Contrast Security co-founder and CTO Jeff Williams noted in a blog post that the Struts vulnerability in question could either be CVE-2017-5638, which was made public in March 2017, or CVE-2017-9805, which was made public last week.
Because the Equifax breach took place in July, Williams noted, the former is much more likely — CVE-2017-5638 is also easier to exploit and is much better known, and Contrast has seen widespread attacks against CVE-2017-5638 worldwide for several months.
“I have recently talked with several large organizations that took over four months to deal with CVE-2017-5638,” he wrote. “Even in the best run organizations, there is often a gap of many months between vulnerability disclosure and updates being made to applications.”
The incident highlights the ongoing need for proper patch management.
It’s no surprise, Williams said, that Web application attacks are the leading cause of large breaches. “The *average* Web application or API has 26.7 serious vulnerabilities,” he wrote. “That is a staggering, unbelievable number. And organizations often have hundreds, thousands, or even tens of thousands of applications.”

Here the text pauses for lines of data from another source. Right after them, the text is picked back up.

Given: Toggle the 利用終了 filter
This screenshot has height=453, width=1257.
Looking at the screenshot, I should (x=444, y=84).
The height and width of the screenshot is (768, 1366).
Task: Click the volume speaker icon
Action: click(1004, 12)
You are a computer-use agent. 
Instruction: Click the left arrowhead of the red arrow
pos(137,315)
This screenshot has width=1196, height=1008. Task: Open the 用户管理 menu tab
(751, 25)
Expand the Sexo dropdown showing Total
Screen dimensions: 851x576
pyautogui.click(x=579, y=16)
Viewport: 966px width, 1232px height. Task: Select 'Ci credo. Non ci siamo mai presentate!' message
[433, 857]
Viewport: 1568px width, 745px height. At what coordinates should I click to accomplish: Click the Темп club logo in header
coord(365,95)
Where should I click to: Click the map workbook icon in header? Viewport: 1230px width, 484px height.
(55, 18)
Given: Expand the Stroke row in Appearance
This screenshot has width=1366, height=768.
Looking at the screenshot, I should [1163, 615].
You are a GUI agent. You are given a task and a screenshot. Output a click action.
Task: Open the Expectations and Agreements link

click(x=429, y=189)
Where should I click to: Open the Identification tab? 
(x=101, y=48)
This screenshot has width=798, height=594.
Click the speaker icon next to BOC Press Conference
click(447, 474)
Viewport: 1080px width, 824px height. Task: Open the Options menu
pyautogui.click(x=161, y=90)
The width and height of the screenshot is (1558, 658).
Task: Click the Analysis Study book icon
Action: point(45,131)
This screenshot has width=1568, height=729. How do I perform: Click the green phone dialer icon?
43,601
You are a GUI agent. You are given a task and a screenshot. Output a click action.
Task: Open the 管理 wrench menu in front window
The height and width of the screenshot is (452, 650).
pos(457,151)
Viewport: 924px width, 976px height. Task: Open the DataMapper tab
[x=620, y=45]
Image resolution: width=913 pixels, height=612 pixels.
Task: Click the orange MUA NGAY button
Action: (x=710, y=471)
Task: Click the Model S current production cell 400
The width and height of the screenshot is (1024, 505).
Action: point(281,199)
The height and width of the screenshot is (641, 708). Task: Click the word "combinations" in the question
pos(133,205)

In a statement, the Apache Struts vice president Rene Gielen said the Struts development team “puts enormous efforts in securing and hardening the software we produce, and fixing problems whenever they come to our attention.”
To avoid breaches like the one at Equifax, Gielen urged users to be sure they know which supporting frameworks and libraries are used in their software products, and keep track of security announcements affecting those products.
It’s also crucial to establish a speedy security fix process for those products if supporting frameworks are updated. “Most breaches we become aware of are caused by failure to update software components that are known to be vulnerable for months or even years,” Gielen wrote.
“The automotive industry solved this problem over 100 years ago by maintaining a bill-of-materials for all parts used in a car,” Black Duck Software vice president of security strategy Mike Pittenger told eSecurity Planet by email. “Doing the same with software — maintaining an accurate list of all components used in each application — makes incident response much easier when vulnerabilities like this are disclosed.”
Know Your Assets
But most companies today don’t even have an up-to-date application inventory, High-Tech Bridge CEO and founder Ilia Kolochenko said by email. “Without knowing your assets, you won’t be able to protect them,” he said. “Many global companies still rely on obsolete automated solutions and tools for their application security, while cybercriminals are already using machine learning in their attacks.”
In a blog post, Alert Logic co-founder Misha Govshteyn said it’s important to keep in mind that it’s not specifically Equifax code that failed — the vulnerability was inherited from an underlying Web application component. “This is one of the most misunderstood points in cyber security today — Web application stacks are complex organisms and you can end up with [a] major vulnerability without trying too hard,” he wrote.
“Most enterprise cyber security teams spend more time brushing up on the latest activities of Grizzly Steppe and Deep Panda… than understanding the Web application stack their own software teams are using, and these stacks are a major source of risk,” Govshteyn wrote.
At the same time, Govshteyn noted, proper controls would have made a big difference for Equifax. “In this case, only a properly configured Web Application Firewall would have stopped the attack and effective post-compromise detection could have reduced dwell time from two months to a much smaller window,” he wrote. “That could have been the difference between stopping this breach and losing data for 143 million people.”